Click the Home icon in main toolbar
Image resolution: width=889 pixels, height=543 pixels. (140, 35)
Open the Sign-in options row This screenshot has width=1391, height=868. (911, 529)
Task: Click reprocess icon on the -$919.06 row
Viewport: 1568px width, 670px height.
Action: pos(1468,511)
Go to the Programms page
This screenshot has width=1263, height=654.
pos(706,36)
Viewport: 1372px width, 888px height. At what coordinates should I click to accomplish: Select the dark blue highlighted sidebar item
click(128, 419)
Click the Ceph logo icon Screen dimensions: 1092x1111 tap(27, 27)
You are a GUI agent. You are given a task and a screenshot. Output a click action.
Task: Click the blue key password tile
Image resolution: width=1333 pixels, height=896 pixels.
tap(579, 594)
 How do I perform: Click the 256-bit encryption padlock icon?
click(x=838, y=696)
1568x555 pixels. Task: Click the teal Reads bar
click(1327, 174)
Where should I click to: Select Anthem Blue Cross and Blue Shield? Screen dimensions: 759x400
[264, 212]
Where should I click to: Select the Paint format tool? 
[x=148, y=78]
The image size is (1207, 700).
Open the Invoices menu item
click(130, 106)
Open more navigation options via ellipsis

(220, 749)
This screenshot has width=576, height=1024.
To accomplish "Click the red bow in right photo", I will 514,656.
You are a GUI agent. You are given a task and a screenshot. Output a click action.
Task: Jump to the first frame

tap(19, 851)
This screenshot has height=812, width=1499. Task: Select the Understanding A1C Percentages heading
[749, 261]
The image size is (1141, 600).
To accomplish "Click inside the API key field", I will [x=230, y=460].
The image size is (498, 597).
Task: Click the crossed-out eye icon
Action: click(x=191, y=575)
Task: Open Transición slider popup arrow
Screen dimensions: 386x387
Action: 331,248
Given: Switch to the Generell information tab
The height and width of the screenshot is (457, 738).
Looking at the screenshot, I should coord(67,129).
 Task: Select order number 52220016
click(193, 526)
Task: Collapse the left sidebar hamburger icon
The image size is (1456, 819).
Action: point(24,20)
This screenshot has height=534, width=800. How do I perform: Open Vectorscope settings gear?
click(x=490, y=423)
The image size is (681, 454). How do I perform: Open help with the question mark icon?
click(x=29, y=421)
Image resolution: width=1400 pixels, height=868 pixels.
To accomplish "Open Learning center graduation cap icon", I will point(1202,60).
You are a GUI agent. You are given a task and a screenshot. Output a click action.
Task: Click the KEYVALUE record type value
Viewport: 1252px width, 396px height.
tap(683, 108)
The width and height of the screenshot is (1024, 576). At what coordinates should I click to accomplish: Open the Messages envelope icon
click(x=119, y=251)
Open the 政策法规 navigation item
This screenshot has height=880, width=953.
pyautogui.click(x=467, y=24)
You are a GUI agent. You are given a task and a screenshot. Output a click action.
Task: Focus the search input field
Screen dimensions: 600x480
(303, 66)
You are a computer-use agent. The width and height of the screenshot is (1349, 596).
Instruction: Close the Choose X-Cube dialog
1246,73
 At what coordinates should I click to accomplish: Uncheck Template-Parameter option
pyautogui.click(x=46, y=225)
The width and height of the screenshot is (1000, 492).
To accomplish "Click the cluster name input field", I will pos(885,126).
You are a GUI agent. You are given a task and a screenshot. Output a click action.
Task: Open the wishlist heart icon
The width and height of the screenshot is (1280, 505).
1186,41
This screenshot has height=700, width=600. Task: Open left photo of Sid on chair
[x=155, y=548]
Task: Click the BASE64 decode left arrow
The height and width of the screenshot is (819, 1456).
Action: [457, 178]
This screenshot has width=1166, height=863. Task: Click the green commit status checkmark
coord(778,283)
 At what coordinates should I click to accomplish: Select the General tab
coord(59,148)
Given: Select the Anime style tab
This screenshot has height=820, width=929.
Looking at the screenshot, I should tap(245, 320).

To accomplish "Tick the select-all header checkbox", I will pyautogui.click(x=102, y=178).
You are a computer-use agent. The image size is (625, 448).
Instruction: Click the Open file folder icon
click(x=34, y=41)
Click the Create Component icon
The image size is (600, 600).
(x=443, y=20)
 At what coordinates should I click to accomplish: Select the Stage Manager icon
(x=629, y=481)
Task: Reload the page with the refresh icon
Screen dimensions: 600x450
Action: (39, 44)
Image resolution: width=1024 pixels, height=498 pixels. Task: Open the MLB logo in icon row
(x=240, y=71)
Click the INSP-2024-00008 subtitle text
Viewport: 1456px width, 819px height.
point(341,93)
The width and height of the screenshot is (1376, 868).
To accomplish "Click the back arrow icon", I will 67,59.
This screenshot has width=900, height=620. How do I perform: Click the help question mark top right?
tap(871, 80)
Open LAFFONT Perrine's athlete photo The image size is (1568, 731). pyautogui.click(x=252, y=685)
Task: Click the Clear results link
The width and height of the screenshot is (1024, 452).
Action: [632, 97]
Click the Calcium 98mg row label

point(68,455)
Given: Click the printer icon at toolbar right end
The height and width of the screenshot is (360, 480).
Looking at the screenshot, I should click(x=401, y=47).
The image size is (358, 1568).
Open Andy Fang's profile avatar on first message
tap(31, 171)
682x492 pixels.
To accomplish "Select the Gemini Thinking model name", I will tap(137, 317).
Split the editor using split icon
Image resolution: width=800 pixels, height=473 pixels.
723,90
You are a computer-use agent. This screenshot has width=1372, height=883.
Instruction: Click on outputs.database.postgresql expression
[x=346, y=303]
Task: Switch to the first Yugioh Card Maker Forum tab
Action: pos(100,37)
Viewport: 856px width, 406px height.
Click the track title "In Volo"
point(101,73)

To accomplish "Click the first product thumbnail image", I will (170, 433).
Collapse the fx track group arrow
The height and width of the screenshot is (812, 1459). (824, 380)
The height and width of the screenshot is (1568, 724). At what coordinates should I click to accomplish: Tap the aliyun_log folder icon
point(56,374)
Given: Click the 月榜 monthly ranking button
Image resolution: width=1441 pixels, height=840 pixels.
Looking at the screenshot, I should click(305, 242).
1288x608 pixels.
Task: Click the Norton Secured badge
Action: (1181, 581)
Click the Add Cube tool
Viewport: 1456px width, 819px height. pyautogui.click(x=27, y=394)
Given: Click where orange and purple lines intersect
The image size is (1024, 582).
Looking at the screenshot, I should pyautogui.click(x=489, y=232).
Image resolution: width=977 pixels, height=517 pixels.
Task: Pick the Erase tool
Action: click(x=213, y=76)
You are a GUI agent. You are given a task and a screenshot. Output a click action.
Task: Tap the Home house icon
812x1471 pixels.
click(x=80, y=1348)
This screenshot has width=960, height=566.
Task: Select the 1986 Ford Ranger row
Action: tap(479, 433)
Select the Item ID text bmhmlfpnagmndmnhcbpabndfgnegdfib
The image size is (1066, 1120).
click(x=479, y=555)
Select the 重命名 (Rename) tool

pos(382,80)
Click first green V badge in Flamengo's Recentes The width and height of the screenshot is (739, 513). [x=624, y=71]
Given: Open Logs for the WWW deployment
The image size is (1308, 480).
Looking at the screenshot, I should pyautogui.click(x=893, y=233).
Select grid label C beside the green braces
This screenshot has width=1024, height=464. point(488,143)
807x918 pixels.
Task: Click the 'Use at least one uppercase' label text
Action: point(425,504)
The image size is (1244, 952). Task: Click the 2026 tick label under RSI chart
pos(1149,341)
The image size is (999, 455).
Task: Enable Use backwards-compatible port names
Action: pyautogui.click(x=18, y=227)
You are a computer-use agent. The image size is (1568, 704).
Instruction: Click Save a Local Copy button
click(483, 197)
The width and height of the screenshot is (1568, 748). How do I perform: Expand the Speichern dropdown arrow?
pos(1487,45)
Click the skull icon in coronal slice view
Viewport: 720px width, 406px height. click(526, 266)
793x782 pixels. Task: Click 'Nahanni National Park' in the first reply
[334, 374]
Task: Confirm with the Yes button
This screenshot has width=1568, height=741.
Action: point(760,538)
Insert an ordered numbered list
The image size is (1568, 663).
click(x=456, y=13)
::::::::
▶ TASK STATEMENT: List every line from the entries above that contains the word "left".

▶ RESULT OF THIS TASK:
Task: Collapse the left sidebar hamburger icon
This screenshot has height=700, width=600. Task: Open left photo of Sid on chair
Task: Click the BASE64 decode left arrow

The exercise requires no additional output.